Fundamental principles of modeling timing in hardware description languages

A fundamental property of digital hardware designs including VLSI designs is timing which underlies the occurrence of hardware activities and their relative ordering. In essence, timing constitutes the external manifestation of the causal relation between the relevant hardware activities. The constituent components of a hardware system are inherently concurrent and the relative time ordering of the hardware activities is critical to the correct functioning of complex hardware system. Hardware description languages (HDLs) are primarily developed for describing and simulating hardware systems faithfully and correctly and must, therefore, be capable of describing timing, accurately and precisely. This paper examines the fundamental nature of timing in hardware designs and develops, through reasoning, the basic principles of modeling timing in HDLs. This paper then traces the evolution of the key syntactic and semantic timing constructs in HDLs starting with CDL and up to the contemporary HDLs including ADLIB¯SABLE, Verilog HDL, and VHDL, and critically examines them from the perspective of the basic principles of modeling timing in HDLs.
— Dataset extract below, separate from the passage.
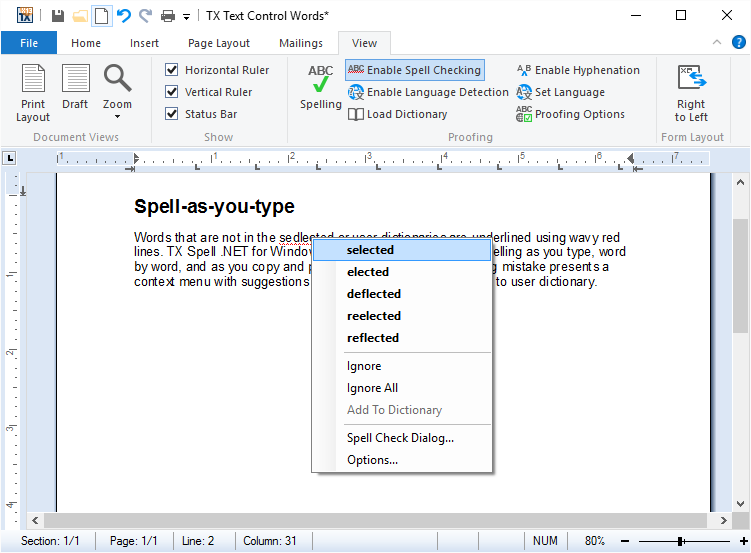Disable the Status Bar checkbox
Viewport: 751px width, 553px height.
pos(172,114)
Classical HDLs including CDL are limited to synchronous digital designs. In the contemporary hardware description languages including ADLIB¯SABLE, CONLAN, Verilog, and VHDL, the timing models fail to encapsulate the true nature of hardware. While ADLIB and Verilog HDL fail to detect inconsistent events leading to the generation of potentially erroneous results, the concept of delta delay in VHDL which, in turn, is based on the BCL time model of CONLAN, suffers from a serious flaw.